Излишне уточнять, что большинство представленных текстов написаны верлибром (а те, где есть рифма, она никак не спасает), о котором поэт Виталий Кальпиди, от участия в премии «Поэзия» дистанцировавшийся, справедливо заметил:
«Верлибр — сильная эстетическая мутация, к традиционно русским каналам поэтических интуиций отношения пока что не имеющая». А ведь это только те стихи, которые опубликованы непосредственно в «Воздухе». Если прибавить к ним еще с пару-тройку десятков напечатанных в дышащем тем же самым «воздухом» издательстве «АРГО-РИСК», или на портале «Сигма», или просто выставленных в фейсбуке авторами того же «Воздуха», то ощущение, что читаешь лонг-лист премии им. Дмитрия Кузьмина, крепнет неумолимо. Стихи И. Данишевского, А. Егорова, В. Коркунова, Е. Костылевой, И. Кукулина, Д. Ларионова, В. Лисина и т. д. и т. п. представляют все тот же коктейль из толченого мышьяка вымученных недосмыслов, дешевого эпатажа, забубенной зомбофилологии и пластмассовой социологии. Относительным противовесом им становятся присутствующие все-таки в «листе» достойные стихи (Б. Агрис, Г. Горнов, О. Дозморов, С. Золотарев, А. Кабанов, И. Караулов, Б. Кенжеев, В. Нацентов, С. Шестаков и др.), остающиеся, впрочем, в печальном меньшинстве. В совокупном своем текстовом объеме они примерно равняются размазанной на полтора десятка страниц безлико-кашеобразной околофилософической жвачке, представленной Ростиславом Амелиным.
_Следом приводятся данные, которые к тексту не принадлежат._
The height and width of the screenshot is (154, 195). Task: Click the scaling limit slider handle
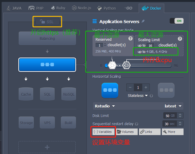127,65
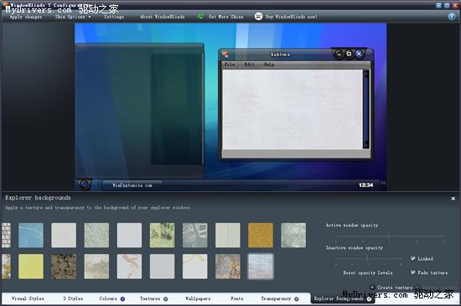Image resolution: width=461 pixels, height=306 pixels.
Task: Click the checkmark icon beside Colours tab
Action: 122,299
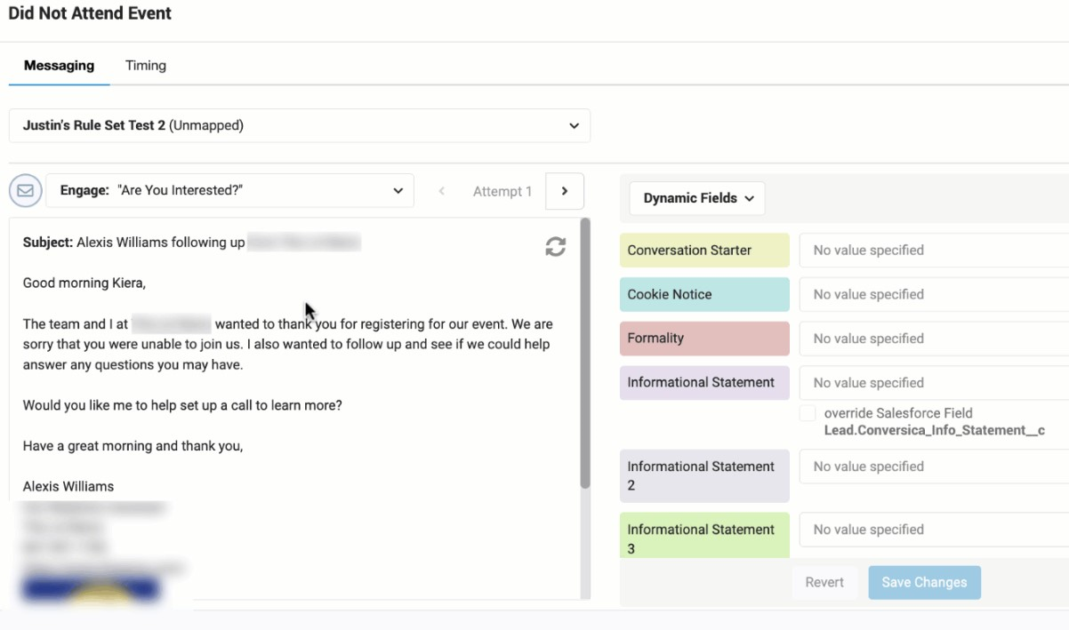
Task: Click the Save Changes button
Action: click(924, 582)
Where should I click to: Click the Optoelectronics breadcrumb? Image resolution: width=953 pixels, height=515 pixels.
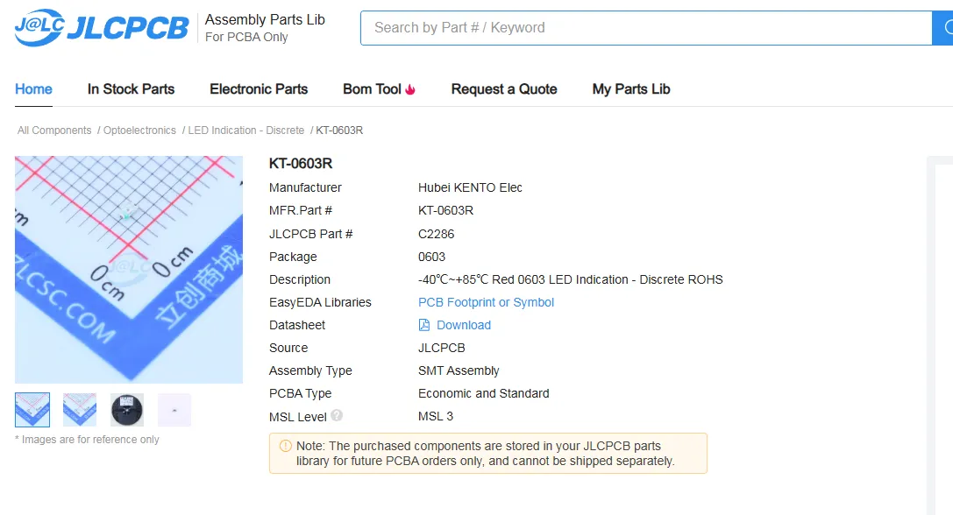pos(139,131)
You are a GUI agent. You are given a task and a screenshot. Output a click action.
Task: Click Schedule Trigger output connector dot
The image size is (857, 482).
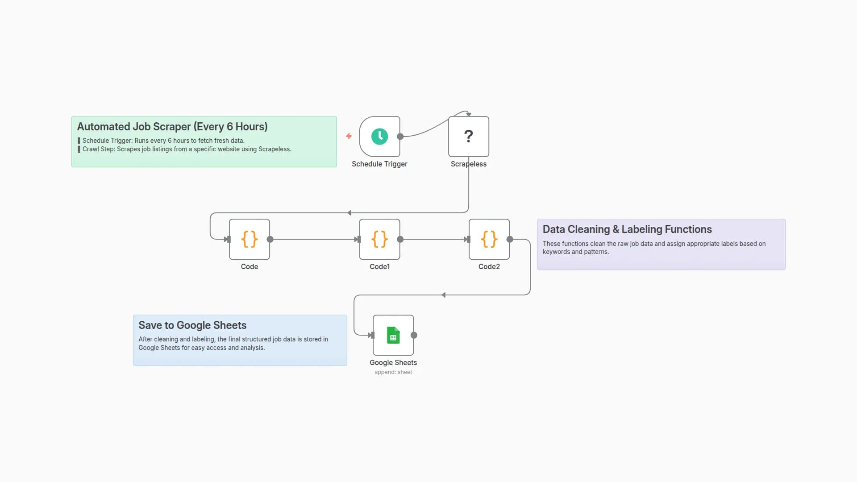pos(400,137)
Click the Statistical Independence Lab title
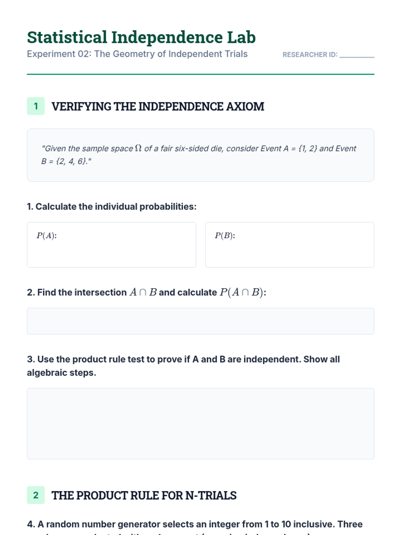The width and height of the screenshot is (401, 535). click(x=141, y=37)
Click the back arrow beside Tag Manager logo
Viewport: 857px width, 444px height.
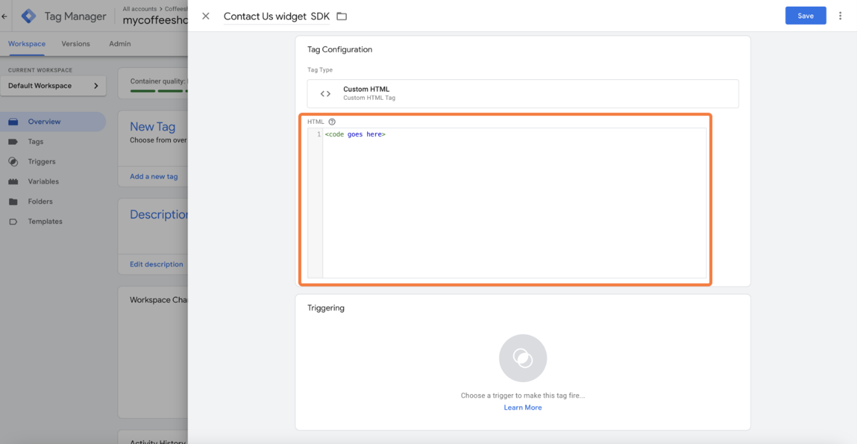pos(5,17)
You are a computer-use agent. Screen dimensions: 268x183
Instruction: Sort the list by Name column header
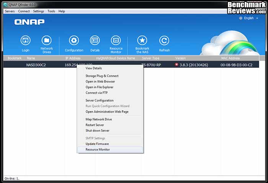(x=31, y=58)
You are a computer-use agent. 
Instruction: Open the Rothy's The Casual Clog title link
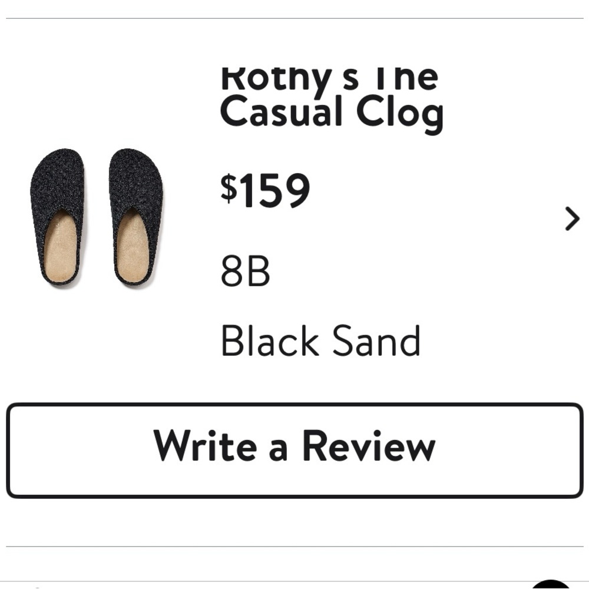333,94
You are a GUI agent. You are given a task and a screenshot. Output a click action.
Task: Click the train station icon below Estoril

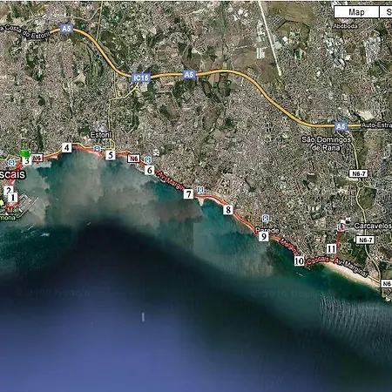[97, 149]
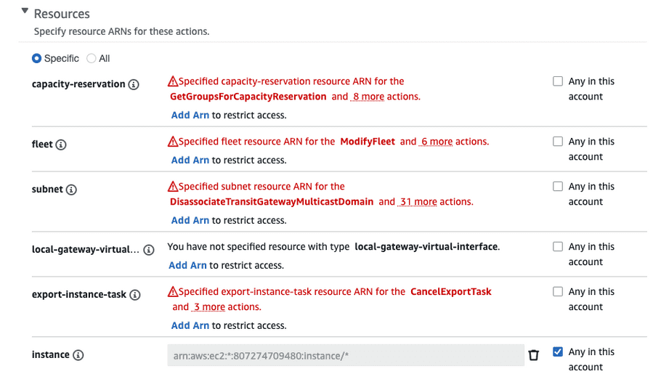This screenshot has height=374, width=661.
Task: Collapse the Resources section triangle
Action: click(25, 11)
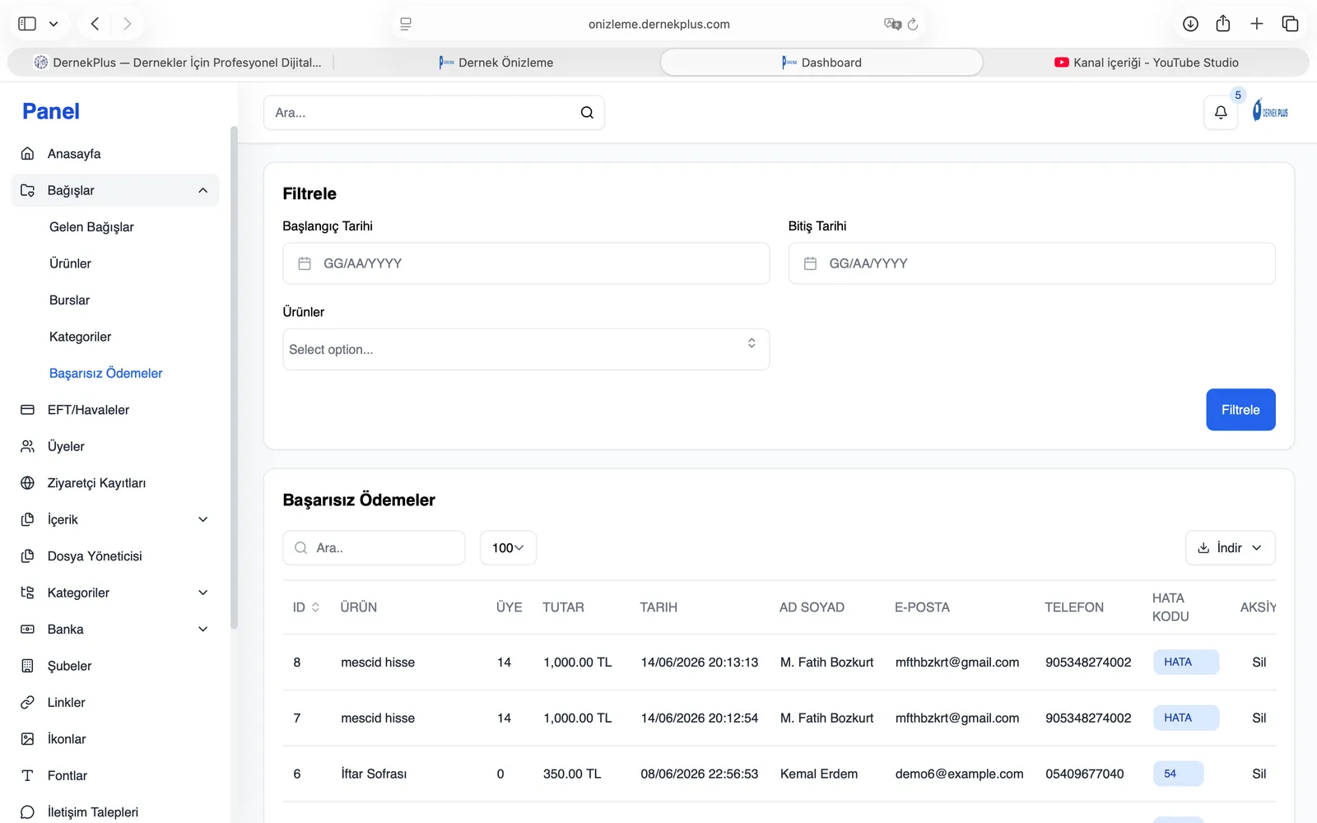Open the Ürünler select option dropdown

pyautogui.click(x=526, y=349)
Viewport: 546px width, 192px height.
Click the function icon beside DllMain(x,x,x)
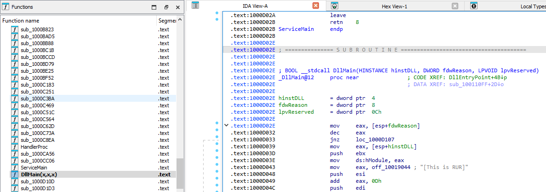(x=15, y=175)
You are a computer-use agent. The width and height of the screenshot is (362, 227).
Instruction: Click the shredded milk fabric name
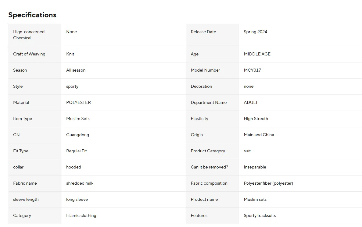[80, 183]
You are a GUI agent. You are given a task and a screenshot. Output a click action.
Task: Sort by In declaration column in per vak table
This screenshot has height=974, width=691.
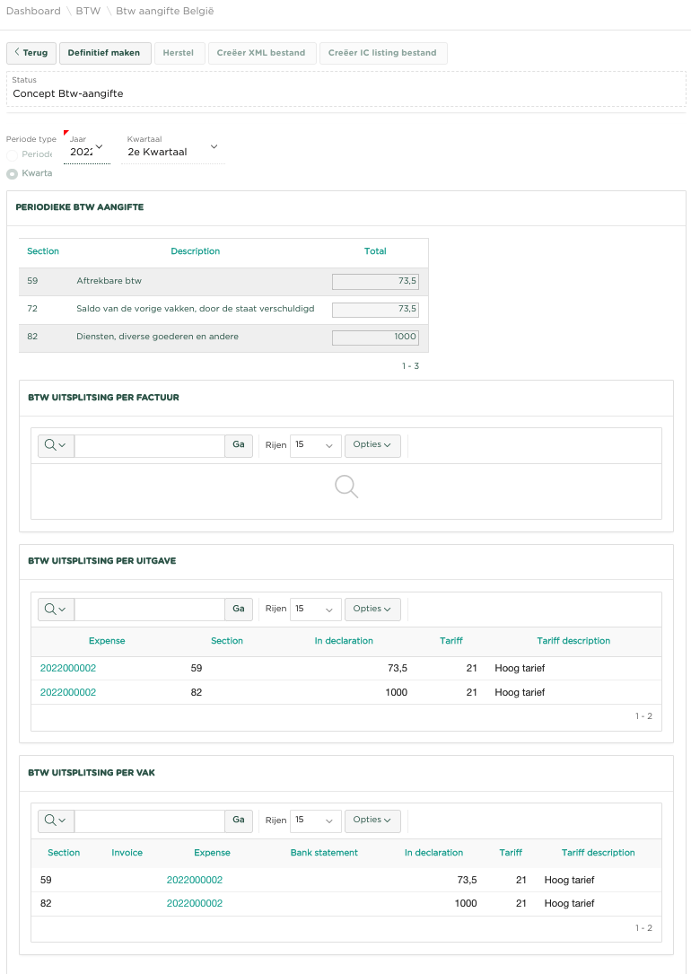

Что сказать… Огорчимся очевидной тенденциозности премиального списка и порадуемся, что, помимо премии «Поэзия», у нас есть собственно поэзия. Поглядим на второй сезон (являющийся для любой премии во многом определяющим) с мерцающей надеждой, что Виталий Пуханов будет не только гордиться своими ошибками, но и начнет уже их исправлять.